Now he says institutional lenders are starting to write bigger loans at competitive rates.
Still, he says, “Everyone is jump bidding right now.” He adds, “It squeezes out a lot of first-time home buyers.”
The standard 20 percent down payment on homes priced between $400,000 and $700,00 means that buyers often need $100,000 or more in cash just to make an offer. Joshi notes, “Those people who are getting into contracts have to be fairly aggressive about what they’re bidding.”
Joshi sees the current competitive market as part of a predictable real estate cycle. “As property values fell, sellers were reluctant to put their houses on the market,” he says.
That creates a shortage of inventory. As interest rates have ticked up, people are jumping into the housing market hoping to get in while they can still get a low rate.
“The consumers act as one.
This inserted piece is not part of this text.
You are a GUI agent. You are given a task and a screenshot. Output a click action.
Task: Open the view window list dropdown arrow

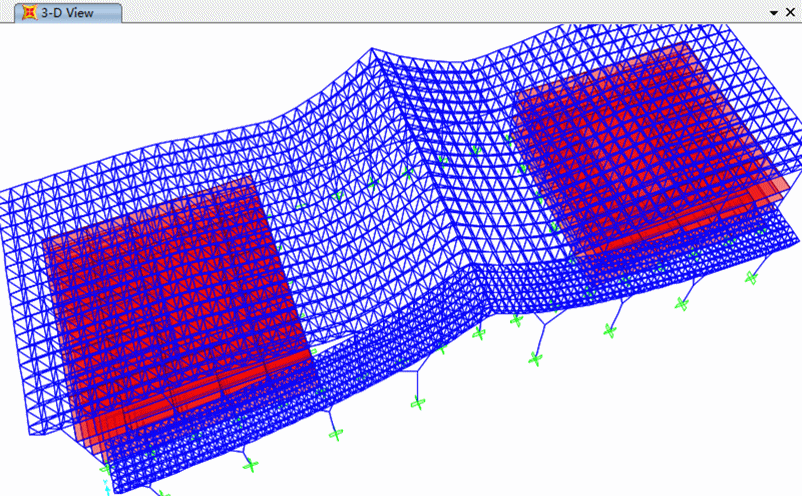[x=774, y=12]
They’re kind of like lemmings,” he adds. “They all jump in at the same time.”
Sellers, on the other hand, are sitting tight, trying to hold out for the highest possible price.
“I’ve seen at least 50 to 70 percent appreciation” on homes in Oakland appraised for refinance recently, Joshi says.
“When we’re at these inflated prices and interest rates go up, buyer’s will flee the market,” he says. “I’ve advised people not to buy now.”
He predicts that, as home prices start to fall, sellers will flood the market, further reducing prices, and it will once again become a buyers market.
Joshi has worked with buyers who have spent over a year bidding unsuccessfully on houses in Oakland. Some give up trying and leave the market. Hill agrees that house shopping in Oakland can be discouraging right now, noting that “there are really some traumatized buyers out there.”
“I’ve spoken to agents who have buyers who have written four offers and gotten clobbered,” Hill says.
Buyers become reluctant to write any more offers. She sees an opportunity in this: “When everybody zigs, you have to zag. So if people are getting burnt out on the market, that’s your opportunity to buy a house.”